Treść dokumentu
Qrka jakby im zmiażdżyc 2 nogi to ciekawe co by mówiły….
Wiem ze on już ponad 2 lata na silnych przciwolowych….boje się o jego organizm ale co mam zrobic jak widze ze cierpi. Zasypia z bolem, w nocy boli, budzi się z bólem i cały dzien to samo…..
Sorki ale musze dzis to wyrzucic z siebie ...zawsze płakałam w rękaw Tygryska i to on mnie pocieszał
 
trochę Was podczytywałam, ale na raty i nie wszystko zakodowałam,
jola466 cieszę się że już po wszystkim i jesteście w domku, dużo zdrówka dla Amelki, niech nabiera sił:-)
witam ela123456 – piękna sukienusia,masz talent, a Twojemu synkowi życzę powrotu do zdrowia!
ewka82 gratulacje dla synka, każda nowa umiejętność naszych dzieci daje tyle radości:-D

confi, slonko, kornasia widzę, że wiele z nas ma podobny problem, poczucie uwięzienia coraz częściej i mnie doskwiera, brak samochodu w moim przypadku oznacza brak możliwości ruszenia się dalej, niż 2 km od domu, bo dalej to aż strach z wózkiem się wypuszczać, brak chodników i szalejący kierowcy, a kontakt z innymi w najlepszym wypadku oznacza krótka pogawędkę z ekspedientką z „Wiejskiego Domu Handlowego”
confi Twój Damianek to niezły gaduła, ciekawe co będzie jak już się rozgada na całego, i jak Ty wtedy zdołasz zarejestrować te wszystkie jego przemowy :-D:-D:-D
moniqsan, owca, ela piękne te Wasze kociaki, a jak to jest, może to głupie ale nie boicie się o dzieciaczki, w ogóle pozwalacie się zbliżać zwierzakowi do dziecka? Jak Wasze kociaki reagują na maleństwa?Ja to nigdy nie miałam zwierzątka, myślimy kupnie psa, ale jak Hania trochę podrośnie, może wtedy pokonam swój strach

mamamatysia to prawda, czasami się denerwujemy naszymi marudami, ale największe nasze szczęście to to, że nasze dzieci są zdrowe i to jest najważniejsze w życiu, łzy same napływają do oczu jak się słyszy o takich dramatach,
 
No a teraz do prawie (ze zmeczenia) każdej z Was:tak: i tak troche bardzo wstecz:tak:i troche duzo no bo to w końcu 100 stron
Przede wszystkim Jolu …..najgorsze za Wami….Ukochaj Amelcie za to ze jest dzielną dziewczynką...ja chyba bym wyladowała na tabletkach uspokajających. Sama płacze z Zofikiem jak ją rehabilituje.
Agus i Confi usciski i buziaki z n-k dla Zofika od Ciociów przekazane
Patik na Miechowicach bywałam raz w roku bo na wakacje to mama do mnie przyjeżdża ale teraz od wypadku męża nie byłam wiec już prawie 3 lata :-(
Ewka82 witaj…ja tez pedagog:-) a Wilno piękne miasto :tak:byłam 2 razy mieszkałam w Druskiennikach ale Wilno tez odwiedziłam.

Polecenie 1
Proszę ocenić, czy poniższe stwierdzenia są zgodne z wpisem z forum, i przy każdym przytoczyć rozstrzygające słowa tekstu: (a) we wpisie życzy się Amelce zdrowia; (b) we wpisie jest mowa o tym, że w okolicy są chodniki; (c) we wpisie wspomina się o planach kupna psa.
Polecenie 2
Z kim, według wpisu z forum, w najlepszym wypadku odbywa się kontakt z innymi?
Polecenie 3
Proszę podać dalszy ciąg wpisu z forum, rozpoczynając od miejsca po jego ostatnim zdaniu.
Zamieszczony dalej materiał stanowi odrębną całość, niezwiązaną z wpisem z forum.

Zarejestrowane dane

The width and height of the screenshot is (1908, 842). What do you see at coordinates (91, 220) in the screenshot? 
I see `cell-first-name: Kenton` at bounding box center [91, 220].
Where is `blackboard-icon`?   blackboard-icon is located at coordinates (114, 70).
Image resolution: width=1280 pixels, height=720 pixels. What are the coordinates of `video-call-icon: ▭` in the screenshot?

Rozwiązanie 1
(a) Tak: „dużo zdrówka dla Amelki”.
(b) Nie: „brak chodników i szalejący kierowcy”.
(c) Tak: „myślimy kupnie psa”.

Rozwiązanie 2
Z ekspedientką z „Wiejskiego Domu Handlowego”, w formie krótkiej pogawędki.

Rozwiązanie 3
Za pierwszym razem zwiedzałam z przewodnikiem za drugim same z koleżankami na własna rękę chciałyśmy poznać miasto i dopiero wtedy poznałyśmy jego urocze zakątki(zdjęcie w załączeniu). Przyznam szczerze ze wchodziłyśmy do każdej bramy bo każde z podwórek było urokliwe. No i Litwinki (sorry dziewczynki:sorry2:) to piękne kobiety normalnie oglądałam się na ulicy za nimi.
Pisałaś ze w Wilnie dużo Polaków a mimo wszystko w sklepach czy knajpkach ni jak po polsku tylko po ang. można było się dogadać:confused:
Anemac witaj była „Słodka Mamusiu”:-)
Malinko ja zrobiłam krzywa jak Zosia skończyła 3 m-ce bo mi mama truła dupe
Aneteczka na blizne jak pisała Owca contratubex super wiem bo mój M. ma duuuuuzo blizn i ładnie zanikały po maści
Confi babo!!!!!Kuzia zabierz Damiego i wybywamy do Gda chyba ze ja zabiorę swoje 4 litery i pokażesz mi zakamarki Stogów póki śnieg nie pada:tak:
Barmanko i mnie do AA:-D – przyznam :zawstydzona/y::zawstydzona/y::zawstydzona/y:się ze jeszcze przed ciąża wystraszyłam się bo był moment kiedy rano robiąc śniadanie myślałam ze jaka szkoda ze do wieczora tak daleko bo mam ochotę na drinka…oj zapaliła mi się czerwona lampka…Do dziś mój M woła na mnie AA….;-)
Ale tez nie może się doczekać kiedy skończę ściągać mleko i znów zacznę wieczorkiem % bo mu truje o piffffach (Aguś on tak jak Twój M - musi być w lodóweczce…..w razie co…)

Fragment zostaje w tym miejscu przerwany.